Fenway was the worst. He came to us at six pounds of Boston terrier wildness, too small to push the big dogs around. Thor towered over him, Riika cut him no slack. But in Lady he had a foil; small and dainty and sweet. He tormented her, yapping at her, tagging her with his blunt snout, backing her into a corner and not letting up.
She gave it back to him. Standing up to him, swatting him with her white-booted paws, punching at him like a bantamweight, rat-a-tat-tat, right-left-right-left, a blur of punches. She never gave ground.
They worked it out. She, the oldest of the pack, he the youngest; bookends.
They hunted, all four of them. The dogs hunted in a rush as gust of wind, all fury and force and movement, charging full bore at game in the yard, leaves scattering in their wake as if on November’s storm.

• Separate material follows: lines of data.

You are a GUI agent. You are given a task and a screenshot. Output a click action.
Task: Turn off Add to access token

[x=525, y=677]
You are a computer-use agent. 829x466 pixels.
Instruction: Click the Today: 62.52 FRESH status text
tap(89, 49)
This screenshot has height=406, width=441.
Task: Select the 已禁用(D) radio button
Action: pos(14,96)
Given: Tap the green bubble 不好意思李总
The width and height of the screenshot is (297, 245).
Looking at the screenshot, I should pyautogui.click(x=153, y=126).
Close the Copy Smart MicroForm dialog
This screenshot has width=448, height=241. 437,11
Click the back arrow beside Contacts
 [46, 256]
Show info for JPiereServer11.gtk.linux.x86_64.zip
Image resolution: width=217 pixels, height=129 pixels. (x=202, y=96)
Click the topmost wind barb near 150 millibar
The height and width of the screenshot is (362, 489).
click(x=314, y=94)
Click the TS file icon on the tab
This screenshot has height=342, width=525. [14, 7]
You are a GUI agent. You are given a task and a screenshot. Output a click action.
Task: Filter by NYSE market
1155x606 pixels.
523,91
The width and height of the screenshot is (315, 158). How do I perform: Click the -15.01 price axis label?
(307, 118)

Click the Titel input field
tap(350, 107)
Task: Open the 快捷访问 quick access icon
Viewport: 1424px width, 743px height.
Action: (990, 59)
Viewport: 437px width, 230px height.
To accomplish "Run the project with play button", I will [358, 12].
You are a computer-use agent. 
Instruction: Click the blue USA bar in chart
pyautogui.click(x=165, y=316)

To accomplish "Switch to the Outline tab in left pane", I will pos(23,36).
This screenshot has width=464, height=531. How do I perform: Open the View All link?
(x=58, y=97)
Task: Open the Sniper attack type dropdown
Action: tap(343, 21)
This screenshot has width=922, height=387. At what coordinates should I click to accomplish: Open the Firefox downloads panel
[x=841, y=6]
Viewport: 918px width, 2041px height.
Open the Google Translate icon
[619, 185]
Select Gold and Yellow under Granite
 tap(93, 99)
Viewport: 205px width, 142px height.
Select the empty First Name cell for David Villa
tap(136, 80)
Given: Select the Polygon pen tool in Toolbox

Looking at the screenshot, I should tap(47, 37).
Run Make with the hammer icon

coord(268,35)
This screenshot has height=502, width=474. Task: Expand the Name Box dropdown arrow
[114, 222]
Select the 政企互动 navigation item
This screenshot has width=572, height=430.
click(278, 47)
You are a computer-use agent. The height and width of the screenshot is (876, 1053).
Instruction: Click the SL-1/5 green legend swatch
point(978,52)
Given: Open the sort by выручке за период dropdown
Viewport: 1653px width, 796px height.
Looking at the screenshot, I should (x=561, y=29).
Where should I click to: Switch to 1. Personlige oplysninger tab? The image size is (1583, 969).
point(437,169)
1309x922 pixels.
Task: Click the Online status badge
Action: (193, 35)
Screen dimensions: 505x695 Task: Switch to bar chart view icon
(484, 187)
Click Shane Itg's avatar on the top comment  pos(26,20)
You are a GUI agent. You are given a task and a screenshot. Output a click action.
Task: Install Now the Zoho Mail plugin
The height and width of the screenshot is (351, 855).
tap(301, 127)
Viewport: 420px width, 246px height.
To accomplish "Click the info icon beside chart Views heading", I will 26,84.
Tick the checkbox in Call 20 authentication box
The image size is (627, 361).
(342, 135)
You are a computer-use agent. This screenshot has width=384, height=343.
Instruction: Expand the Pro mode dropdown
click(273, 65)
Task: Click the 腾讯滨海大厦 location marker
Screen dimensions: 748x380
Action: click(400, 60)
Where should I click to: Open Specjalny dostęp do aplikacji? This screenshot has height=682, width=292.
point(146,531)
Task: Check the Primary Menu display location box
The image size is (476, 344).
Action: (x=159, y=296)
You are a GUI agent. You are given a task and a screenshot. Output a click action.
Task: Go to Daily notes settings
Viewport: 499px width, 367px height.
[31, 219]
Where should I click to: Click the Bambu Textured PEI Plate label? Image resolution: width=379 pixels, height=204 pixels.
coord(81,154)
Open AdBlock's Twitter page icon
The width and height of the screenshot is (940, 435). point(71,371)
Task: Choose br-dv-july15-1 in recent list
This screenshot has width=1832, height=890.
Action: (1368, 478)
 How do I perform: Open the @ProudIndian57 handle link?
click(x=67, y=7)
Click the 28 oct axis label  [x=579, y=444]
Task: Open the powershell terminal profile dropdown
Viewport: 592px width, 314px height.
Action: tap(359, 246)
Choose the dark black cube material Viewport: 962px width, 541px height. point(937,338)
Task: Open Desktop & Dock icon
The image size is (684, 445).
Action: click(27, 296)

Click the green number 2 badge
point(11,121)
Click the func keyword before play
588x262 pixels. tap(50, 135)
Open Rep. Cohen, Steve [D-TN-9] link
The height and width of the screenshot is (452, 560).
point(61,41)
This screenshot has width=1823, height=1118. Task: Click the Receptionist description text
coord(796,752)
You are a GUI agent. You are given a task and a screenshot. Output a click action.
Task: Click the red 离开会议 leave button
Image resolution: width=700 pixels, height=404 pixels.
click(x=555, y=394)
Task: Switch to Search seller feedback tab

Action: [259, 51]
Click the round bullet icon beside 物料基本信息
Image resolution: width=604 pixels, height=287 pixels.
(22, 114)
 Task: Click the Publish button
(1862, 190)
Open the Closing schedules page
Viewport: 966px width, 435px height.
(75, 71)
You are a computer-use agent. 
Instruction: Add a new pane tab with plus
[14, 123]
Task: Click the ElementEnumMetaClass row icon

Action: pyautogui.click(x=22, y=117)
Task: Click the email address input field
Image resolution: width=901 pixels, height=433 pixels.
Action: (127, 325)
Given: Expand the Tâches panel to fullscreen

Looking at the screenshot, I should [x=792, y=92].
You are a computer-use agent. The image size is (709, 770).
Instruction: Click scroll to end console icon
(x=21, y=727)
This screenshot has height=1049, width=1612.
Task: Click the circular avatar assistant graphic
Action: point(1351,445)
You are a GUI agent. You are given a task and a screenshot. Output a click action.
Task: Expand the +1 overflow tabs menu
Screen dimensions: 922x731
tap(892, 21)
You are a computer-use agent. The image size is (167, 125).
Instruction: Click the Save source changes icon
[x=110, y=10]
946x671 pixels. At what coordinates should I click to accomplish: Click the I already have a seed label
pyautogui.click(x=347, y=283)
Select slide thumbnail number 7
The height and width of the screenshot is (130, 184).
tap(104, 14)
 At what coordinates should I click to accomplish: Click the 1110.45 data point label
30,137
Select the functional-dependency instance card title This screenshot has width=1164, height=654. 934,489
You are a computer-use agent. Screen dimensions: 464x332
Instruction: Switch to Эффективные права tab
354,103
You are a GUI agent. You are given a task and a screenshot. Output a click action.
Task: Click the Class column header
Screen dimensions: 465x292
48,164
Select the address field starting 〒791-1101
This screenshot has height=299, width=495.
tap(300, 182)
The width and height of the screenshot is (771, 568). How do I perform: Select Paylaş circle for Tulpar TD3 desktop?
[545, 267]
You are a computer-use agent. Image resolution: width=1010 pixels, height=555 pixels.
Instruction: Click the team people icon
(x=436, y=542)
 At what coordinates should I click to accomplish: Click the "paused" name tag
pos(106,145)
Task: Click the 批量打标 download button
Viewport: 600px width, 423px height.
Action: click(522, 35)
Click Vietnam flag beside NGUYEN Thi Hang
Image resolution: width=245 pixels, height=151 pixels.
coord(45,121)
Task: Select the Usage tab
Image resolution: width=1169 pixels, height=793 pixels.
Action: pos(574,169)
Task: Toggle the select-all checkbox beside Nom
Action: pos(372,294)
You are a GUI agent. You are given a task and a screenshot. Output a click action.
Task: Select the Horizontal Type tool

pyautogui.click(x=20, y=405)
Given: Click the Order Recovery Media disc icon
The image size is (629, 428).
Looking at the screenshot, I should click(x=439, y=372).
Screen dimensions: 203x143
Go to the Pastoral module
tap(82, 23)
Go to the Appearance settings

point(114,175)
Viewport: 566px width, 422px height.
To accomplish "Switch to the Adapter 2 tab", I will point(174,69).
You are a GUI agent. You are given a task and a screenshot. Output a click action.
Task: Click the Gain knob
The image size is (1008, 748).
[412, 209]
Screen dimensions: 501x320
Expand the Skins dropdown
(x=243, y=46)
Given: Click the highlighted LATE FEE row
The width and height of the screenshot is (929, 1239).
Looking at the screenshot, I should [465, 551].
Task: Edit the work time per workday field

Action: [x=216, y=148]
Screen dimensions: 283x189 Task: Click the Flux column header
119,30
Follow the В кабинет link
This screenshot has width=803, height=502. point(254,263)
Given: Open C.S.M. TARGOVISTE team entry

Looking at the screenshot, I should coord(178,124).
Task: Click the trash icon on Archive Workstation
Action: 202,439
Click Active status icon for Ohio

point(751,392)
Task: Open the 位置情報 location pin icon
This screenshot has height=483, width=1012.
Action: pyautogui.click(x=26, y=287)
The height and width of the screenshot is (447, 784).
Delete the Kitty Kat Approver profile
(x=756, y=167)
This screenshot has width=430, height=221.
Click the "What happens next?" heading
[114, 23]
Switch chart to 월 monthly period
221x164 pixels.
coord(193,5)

Lady hunted like winter; patient, efficient, cold. She’d lie in wait for chipmunk or bird, statue-like, still as a shadow. She’d wait. When the prey ventured out, cautious, then bolder – only then would she measure the distance, judge her effort and when the time was right, strike fast as a spark arcing a wire.
She had no malice, did Lady. Had no mean side, did not cause us headache or travail. She brought sweetness and calm to our lives, drifting room to room, light on her feet, easy on our laps. She never topped ten pounds, never grew chunky or awkward. Rarely did we call her “cat,” more often “kitten” for she seemed fixed in time as a young kitten, innocent and sweet.
And purring, purring so often it became part of her like a low rumble of a beating heart or the soft rush of pulse through veins.
She would find us in the evening, always lying with her head to our left. She would survey the room when we had people over, look, analyze and then casually but purposefully stroll over to the one person allergic to cats, spring from floor to chair as if gravity were held no bond, and then curl up in their lap and begin to purr. She inevitably turned her back to the person and faced the room as if to better take part in conversation.
She required very little care. We spent enough on vet bills with the dogs to put a child through an Ivy League school. Lady got by on kibble and treats and a pauper’s stipend. She required little else.
And so it went in our house, me and Sally and Lady and Riika, Thor and Fenway. A big pack, the six of us. So it went.
Two weeks ago she stopped purring. She stopped eating. I took her to the vet. She ran blood work; it came back clean. Kidneys fine, system fine, an old cat but good to go.
She seemed normal more than not. She moved well, went outside and prowled the yard with the dogs, came upstairs to our bed. But she did not eat much, she had problems taking food in.
I took her back to the vet. Another exam. A different result.
A tumor under her tongue made eating difficult. A scenario of what would come that nobody needs to hear. We held her close, held our little kitten. She was losing weight, wasting away.
It is not a matter of knowing what to do. That is easy. It is a matter of knowing when. That is gut wrenching.
Spring warmth came late this year. On a sunny day Lady went to the backyard and soaked up the sun, she and the dogs. And she purred again, not long, not loud, but purred nonetheless. It was a good day.
The vet came to the house in the afternoon, bag in hand. We said goodbye to our Lady.
We buried Lady on high ground in a place dappled by the spring sun. We can sit there and look to the west, feel the breeze across the lake, watch the sunset, listen to the sound of wind in the trees, close our eyes; imagine the sound of purring.